▸ LIST OF TASKS:
1) Using the passage on starting a business below, decide whether each statement agrees with it: (a) the SBA's 7(a) loan program lends money directly to most small businesses; (b) owners must guarantee loans made through the 7(a) program; (c) many new companies fail. Answer yes or no for each and quote the words from the passage that settle it.
2) In the passage on starting a business below, what is often the problem when new companies fail?
3) Write the next part of the passage on starting a business below, picking up after its last sentence.
··· TEXT PROVIDED
Starting a business can be a dream come true for many people. They consider the benefits of being their own boss, of being directly responsible for the company's success or failure, and they may dream of making large amounts of money. But many new companies fail, and the problem is often a failure to adequately plan for the many costs and logistical issues that come up during the process of starting a company. This research considers some of the issues associated with starting a company, including funding questions, taxes, using pricing to generate sales, and how inventory and assets will be acquired. The research also considers the use of technology and the Internet for financial transactions as well as for company operations.
Type of Banking and Loan Arrangements
All new ventures require start-up capital to be used to rent an office (if needed), buy inventory, acquire assets such as computers, and pay salaries to the owners and employees. Without sales, however, there is no cash flow to actually begin the business. New business owners may put their own money into the business; many also seek business loans. The Small Business Administration (SBA) is a good source for funding new businesses. The 7(a) loan program from the SBA does not lend money directly to most small businesses, but does facilitate loans through local financial institutions. Owners are required to guarantee the loan (Entrepreneur, 2015).
······
··· GIVEN INFORMATION
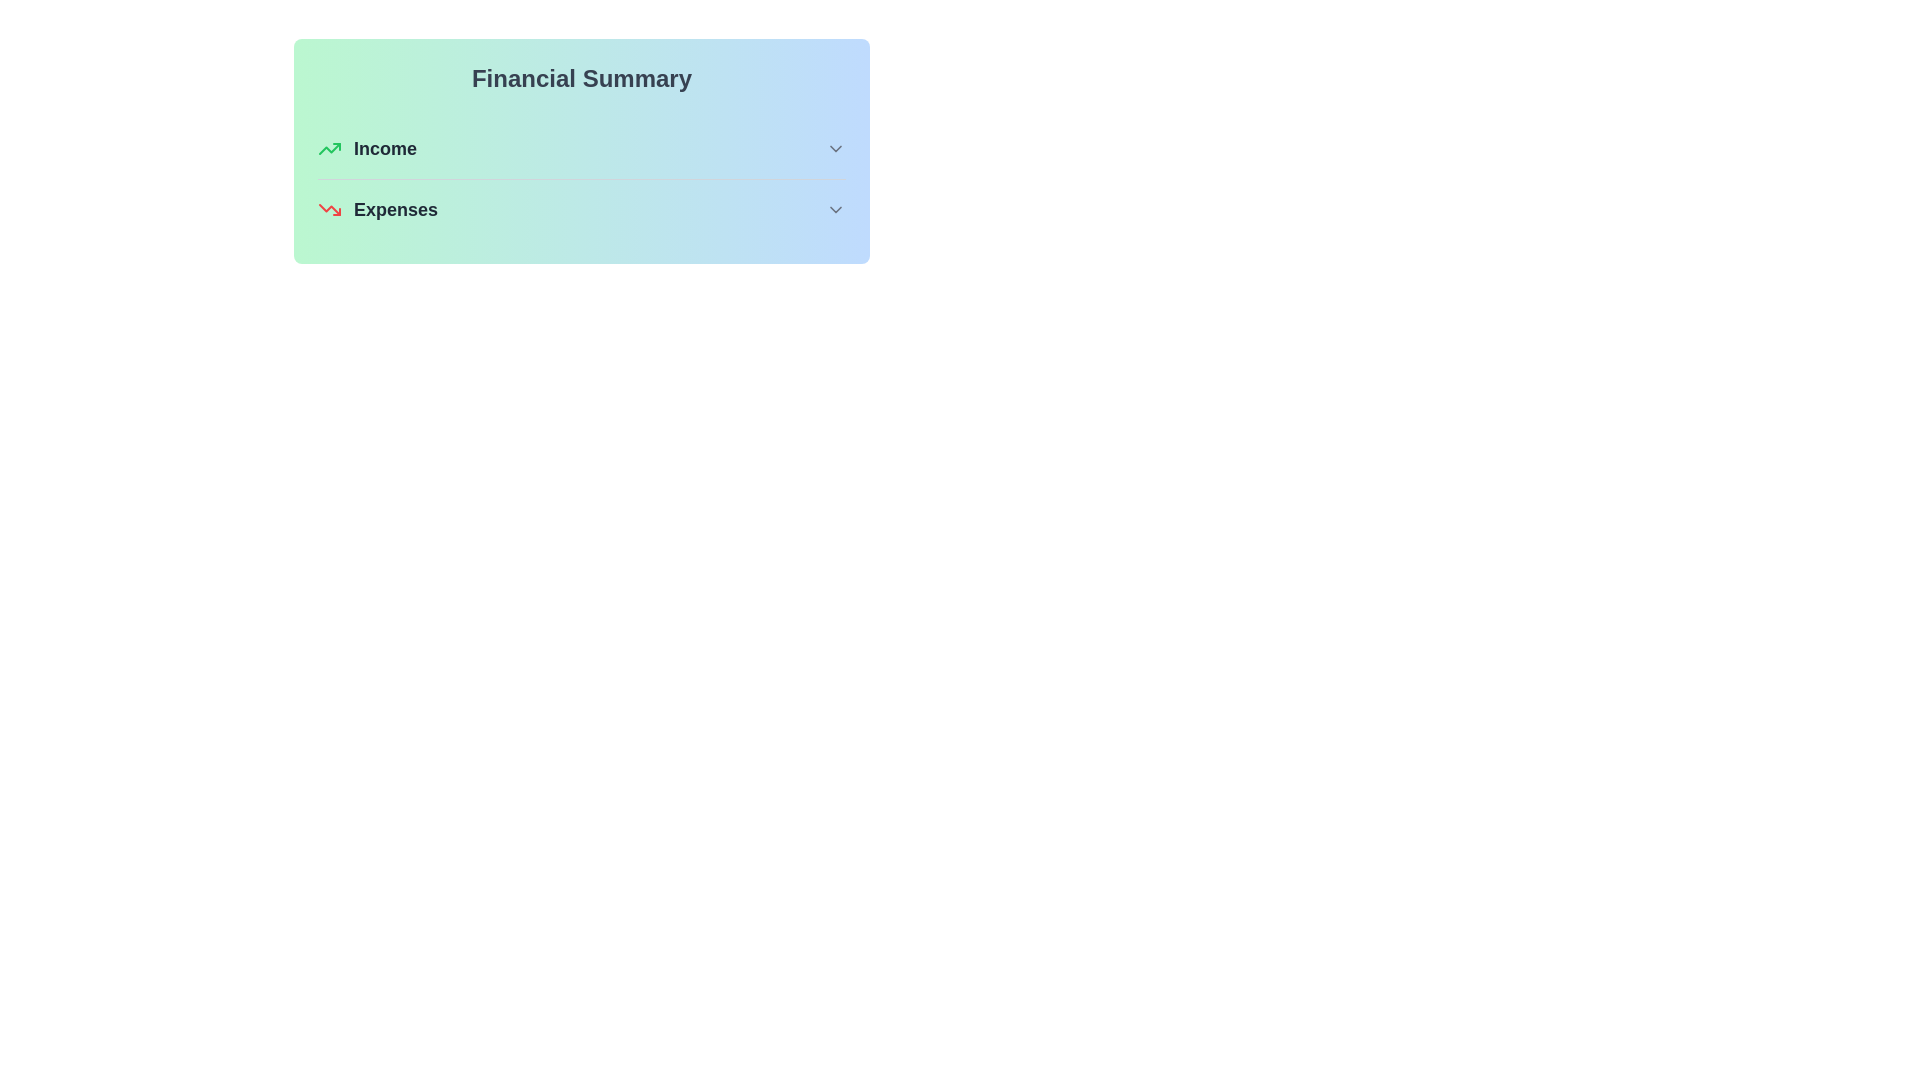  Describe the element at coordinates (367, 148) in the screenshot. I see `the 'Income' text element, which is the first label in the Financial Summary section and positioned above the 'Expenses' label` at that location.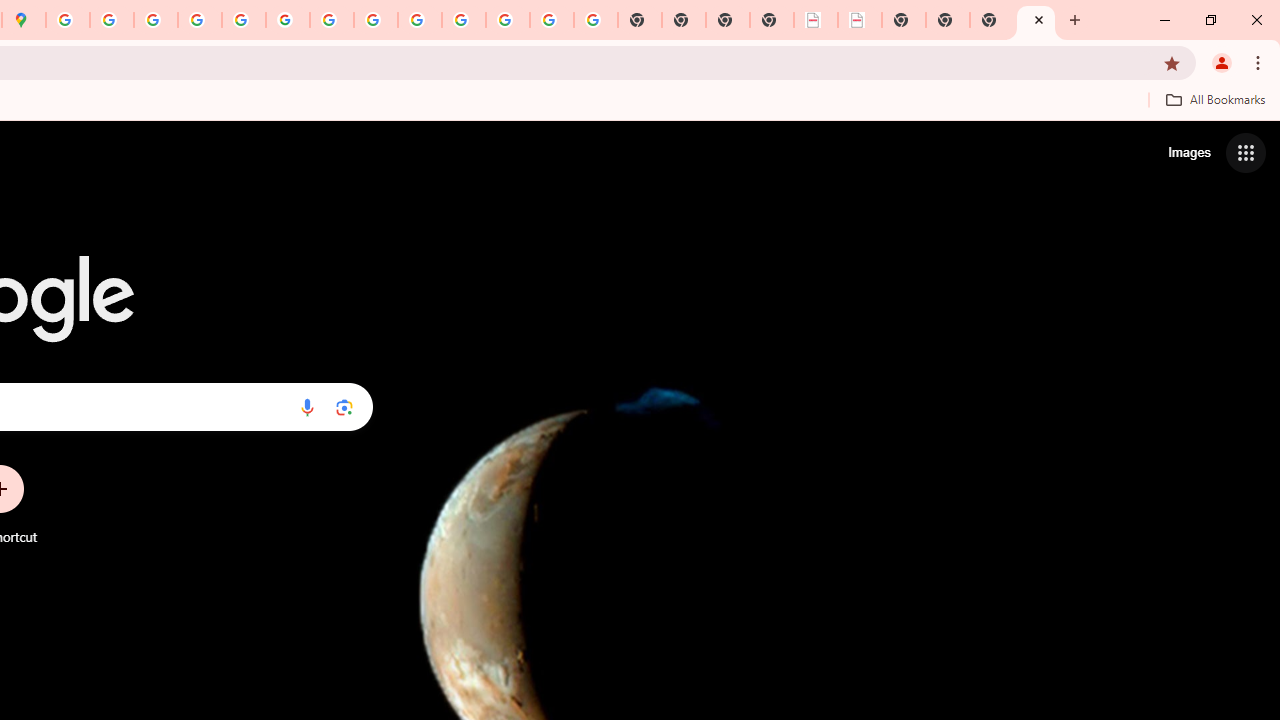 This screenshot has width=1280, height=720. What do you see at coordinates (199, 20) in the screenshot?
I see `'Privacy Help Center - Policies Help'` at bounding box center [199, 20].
······
▸ THE ANSWERS:
1)
(a) No: "does not lend money directly to most small businesses, but does facilitate loans through local financial institutions"
(b) Yes: "Owners are required to guarantee the loan"
(c) Yes: "But many new companies fail"

2) Often the problem is a failure to adequately plan for the many costs and logistical issues that come up while starting a company.

3)
The SBA Microloan program provides funds up to $50,000 administered through a nonprofit group based in the local community. Under the microloan program, funds can be used for working capital, inventory and supplies, furniture and fixtures, and machinery and equipment. They cannot be used to purchase real estate. Repayment terms vary depending on the specific loan, but have a maximum repayment term of six years and interest rates that vary between 8 and 13 percent. Payments are made monthly on an installment basis, so a loan of $50,000 at 10 percent paid back over six years would have monthly payments of $926.29 (U.S. Small Business Administration, 2015).
Types of Taxes
Depending on the type of business and where it is located, the company will need to collect sales tax and pay it to the state. Sales tax is collected at the point of sale and is based on the sale price of the product. In addition to the state sales tax, the local municipality may charge an additional percentage. Generally, these are both sent to the state along with paperwork documenting the tax; the state then sends each municipality its share. Services are typically not subject to sales tax; some food items are also exempt (U.S. Small Business Administration, 2014).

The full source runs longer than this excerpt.